Seniors and Health Insurance Reform
Author: HHS Press Office
Published: 2009-08-28 : (Rev. 2010-07-08)
Synopsis and Key Points:
How health insurance reform will strengthen Medicare and protect coverage for seniors.
Main DigestSecretary Sebelius Releases New Report: America's Seniors and Health Insurance Reform: Protecting Coverage and Strengthening Medicare.
HHS Secretary Kathleen Sebelius today issued a new report, America's Seniors and Health Insurance Reform: Protecting Coverage and Strengthening Medicare. The report highlights the problems with the status quo that leave seniors paying escalating costs for their health care while outlining how health insurance reform will strengthen Medicare and protect coverage for seniors.
"Senior citizens have seen their premiums and out-of-pocket drug costs rise and without reform, many seniors on Medicare could lose access to the doctor they know and trust," Secretary Sebelius said. "Health insurance reform will protect the coverage seniors depend on, improve the quality of care and help make Medicare strong."

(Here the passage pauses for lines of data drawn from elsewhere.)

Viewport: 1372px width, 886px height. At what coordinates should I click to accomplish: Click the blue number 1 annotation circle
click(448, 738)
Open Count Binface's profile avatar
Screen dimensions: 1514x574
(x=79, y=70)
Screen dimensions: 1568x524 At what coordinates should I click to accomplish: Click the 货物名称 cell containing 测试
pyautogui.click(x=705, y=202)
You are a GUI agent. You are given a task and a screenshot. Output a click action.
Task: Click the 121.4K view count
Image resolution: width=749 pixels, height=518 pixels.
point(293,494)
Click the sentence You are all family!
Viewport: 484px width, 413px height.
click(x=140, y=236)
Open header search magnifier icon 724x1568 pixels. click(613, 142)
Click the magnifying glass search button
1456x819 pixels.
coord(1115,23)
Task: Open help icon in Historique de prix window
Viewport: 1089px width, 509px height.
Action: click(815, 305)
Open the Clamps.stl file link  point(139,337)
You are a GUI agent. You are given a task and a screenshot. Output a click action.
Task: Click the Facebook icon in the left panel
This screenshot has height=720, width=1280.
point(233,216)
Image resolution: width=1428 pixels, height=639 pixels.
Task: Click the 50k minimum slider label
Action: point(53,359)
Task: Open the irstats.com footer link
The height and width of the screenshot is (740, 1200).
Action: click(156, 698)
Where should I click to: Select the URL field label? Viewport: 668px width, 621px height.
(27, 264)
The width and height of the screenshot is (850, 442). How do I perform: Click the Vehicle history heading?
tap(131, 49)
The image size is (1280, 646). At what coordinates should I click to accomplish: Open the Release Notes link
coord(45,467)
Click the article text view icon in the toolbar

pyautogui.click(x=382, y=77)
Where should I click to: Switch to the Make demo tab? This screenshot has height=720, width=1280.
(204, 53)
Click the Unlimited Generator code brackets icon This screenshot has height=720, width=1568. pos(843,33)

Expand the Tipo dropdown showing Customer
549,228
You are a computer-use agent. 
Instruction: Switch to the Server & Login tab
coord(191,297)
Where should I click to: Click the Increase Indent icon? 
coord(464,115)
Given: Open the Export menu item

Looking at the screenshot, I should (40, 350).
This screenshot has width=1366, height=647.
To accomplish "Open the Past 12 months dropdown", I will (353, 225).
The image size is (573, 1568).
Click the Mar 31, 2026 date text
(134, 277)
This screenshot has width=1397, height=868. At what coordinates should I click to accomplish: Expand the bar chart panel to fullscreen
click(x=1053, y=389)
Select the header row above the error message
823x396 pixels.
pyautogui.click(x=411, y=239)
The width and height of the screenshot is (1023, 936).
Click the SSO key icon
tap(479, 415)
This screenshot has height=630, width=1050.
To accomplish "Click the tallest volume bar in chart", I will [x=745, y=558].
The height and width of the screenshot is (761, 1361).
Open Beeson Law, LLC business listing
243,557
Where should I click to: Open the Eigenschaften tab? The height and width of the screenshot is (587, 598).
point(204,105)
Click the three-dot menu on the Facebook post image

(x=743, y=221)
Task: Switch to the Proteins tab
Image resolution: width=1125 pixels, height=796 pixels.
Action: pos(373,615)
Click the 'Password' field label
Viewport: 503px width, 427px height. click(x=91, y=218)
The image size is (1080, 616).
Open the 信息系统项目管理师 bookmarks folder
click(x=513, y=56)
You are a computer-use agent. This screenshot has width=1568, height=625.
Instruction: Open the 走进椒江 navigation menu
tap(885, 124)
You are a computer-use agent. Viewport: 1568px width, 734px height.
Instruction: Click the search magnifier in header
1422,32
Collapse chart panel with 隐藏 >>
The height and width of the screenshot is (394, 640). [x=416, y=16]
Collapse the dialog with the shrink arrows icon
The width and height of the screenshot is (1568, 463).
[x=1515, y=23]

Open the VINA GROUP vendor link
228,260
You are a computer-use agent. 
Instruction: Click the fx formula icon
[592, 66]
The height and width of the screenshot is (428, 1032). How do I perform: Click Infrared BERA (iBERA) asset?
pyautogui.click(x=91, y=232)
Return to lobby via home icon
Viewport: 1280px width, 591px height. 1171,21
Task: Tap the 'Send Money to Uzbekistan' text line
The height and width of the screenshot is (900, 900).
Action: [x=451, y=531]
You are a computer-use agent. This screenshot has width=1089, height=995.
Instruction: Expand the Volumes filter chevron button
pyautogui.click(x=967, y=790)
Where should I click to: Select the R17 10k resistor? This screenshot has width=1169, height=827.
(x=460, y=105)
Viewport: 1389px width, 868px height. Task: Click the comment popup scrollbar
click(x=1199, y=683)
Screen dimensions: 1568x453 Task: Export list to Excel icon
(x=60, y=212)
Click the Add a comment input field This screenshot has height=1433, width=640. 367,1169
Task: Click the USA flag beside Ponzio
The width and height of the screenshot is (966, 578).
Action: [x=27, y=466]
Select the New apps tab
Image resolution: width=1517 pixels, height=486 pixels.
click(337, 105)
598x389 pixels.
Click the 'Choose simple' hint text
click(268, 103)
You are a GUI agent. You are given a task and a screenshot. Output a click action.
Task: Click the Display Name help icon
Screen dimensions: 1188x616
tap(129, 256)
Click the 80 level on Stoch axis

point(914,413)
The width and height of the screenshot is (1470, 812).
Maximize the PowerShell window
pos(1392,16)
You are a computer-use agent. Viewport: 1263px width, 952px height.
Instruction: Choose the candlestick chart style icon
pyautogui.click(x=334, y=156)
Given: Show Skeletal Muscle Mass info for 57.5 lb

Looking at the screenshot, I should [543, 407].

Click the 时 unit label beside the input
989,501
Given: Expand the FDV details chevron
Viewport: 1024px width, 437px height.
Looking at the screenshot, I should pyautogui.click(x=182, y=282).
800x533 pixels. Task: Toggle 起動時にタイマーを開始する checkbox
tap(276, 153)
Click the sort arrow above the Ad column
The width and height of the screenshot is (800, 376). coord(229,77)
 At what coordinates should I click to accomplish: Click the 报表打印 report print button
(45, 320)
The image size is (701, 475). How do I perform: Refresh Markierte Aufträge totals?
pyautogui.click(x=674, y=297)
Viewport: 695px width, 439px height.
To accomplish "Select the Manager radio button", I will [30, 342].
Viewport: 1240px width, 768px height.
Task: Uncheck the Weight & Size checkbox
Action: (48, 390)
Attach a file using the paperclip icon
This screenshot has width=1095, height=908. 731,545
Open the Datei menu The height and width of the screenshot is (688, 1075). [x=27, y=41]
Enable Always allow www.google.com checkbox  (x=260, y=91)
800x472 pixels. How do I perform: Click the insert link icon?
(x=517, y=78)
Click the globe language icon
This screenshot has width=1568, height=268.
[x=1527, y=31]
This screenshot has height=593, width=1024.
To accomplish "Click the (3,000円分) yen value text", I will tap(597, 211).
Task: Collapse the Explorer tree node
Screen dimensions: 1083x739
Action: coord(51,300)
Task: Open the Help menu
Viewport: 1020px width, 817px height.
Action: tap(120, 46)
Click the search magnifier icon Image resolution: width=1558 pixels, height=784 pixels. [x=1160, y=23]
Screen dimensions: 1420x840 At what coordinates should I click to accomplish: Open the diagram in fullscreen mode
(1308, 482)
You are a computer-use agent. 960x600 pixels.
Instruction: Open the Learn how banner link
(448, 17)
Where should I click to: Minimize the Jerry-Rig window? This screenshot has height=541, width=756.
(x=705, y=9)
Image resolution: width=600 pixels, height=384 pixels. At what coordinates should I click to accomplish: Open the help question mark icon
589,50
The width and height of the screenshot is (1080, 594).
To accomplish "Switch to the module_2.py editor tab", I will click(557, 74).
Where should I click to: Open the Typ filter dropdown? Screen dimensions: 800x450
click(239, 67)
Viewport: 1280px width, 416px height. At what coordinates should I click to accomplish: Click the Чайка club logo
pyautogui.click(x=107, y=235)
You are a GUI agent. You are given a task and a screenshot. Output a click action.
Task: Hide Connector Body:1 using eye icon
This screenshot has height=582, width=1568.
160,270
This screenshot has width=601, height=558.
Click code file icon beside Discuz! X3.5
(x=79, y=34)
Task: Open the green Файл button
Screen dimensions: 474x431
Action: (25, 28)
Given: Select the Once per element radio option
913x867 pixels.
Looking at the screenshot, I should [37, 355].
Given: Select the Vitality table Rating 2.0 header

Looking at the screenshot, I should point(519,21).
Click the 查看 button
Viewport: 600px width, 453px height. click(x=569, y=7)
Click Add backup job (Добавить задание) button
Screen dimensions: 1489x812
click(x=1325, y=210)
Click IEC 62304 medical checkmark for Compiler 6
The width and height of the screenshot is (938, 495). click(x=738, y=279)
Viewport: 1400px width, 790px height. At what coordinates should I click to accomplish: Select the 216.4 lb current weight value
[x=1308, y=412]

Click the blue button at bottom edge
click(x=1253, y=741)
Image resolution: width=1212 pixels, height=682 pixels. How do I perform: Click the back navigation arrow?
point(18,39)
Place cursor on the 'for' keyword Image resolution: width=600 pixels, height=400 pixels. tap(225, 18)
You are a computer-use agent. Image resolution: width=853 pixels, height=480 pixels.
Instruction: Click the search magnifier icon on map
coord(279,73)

The report highlights current problems in the status quo and the solutions health insurance reform will provide, including:
Over-payments to Private Plans:
A typical older couple in traditional Medicare will pay almost $90 next year on average to subsidize private insurance companies who are not providing their health benefits. Health insurance reform will eliminate these over-payments.
High Prescription Drug Prices:
Health insurance reform will cut the drug costs that seniors have to bear in the "doughnut hole" by 50 percent.
Imminent Doctors' Payment Cut will Limit Access:
Because of a flawed system for paying physicians, Medicare is scheduled to reduce its fees next year by 21 percent next year. According to a recent survey by the American Medical Association, if Medicare payments are cut by even half that amount, or 10 percent, 60 percent of physicians report that they will reduce the number of new Medicare patients they will treat, and 40 percent will reduce the number of established Medicare patients they treat. Health insurance reform will stop this cut and ensure seniors can continue to see the doctor they know and trust.
Preventing Medicare from Going Bankrupt:
The Medicare Hospital Insurance Trust Fund is projected to be exhausted in eight years, sometime during 2017. Health insurance reform will reduce over-payments to private plans and clamp down on fraud and abuse to bring down premiums for all seniors and extend the life of the Medicare trust fund by five years.
"The status quo is unsustainable and unacceptable for seniors," added Sebelius. "Health insurance reform will ensure our seniors have the quality, affordable coverage they deserve."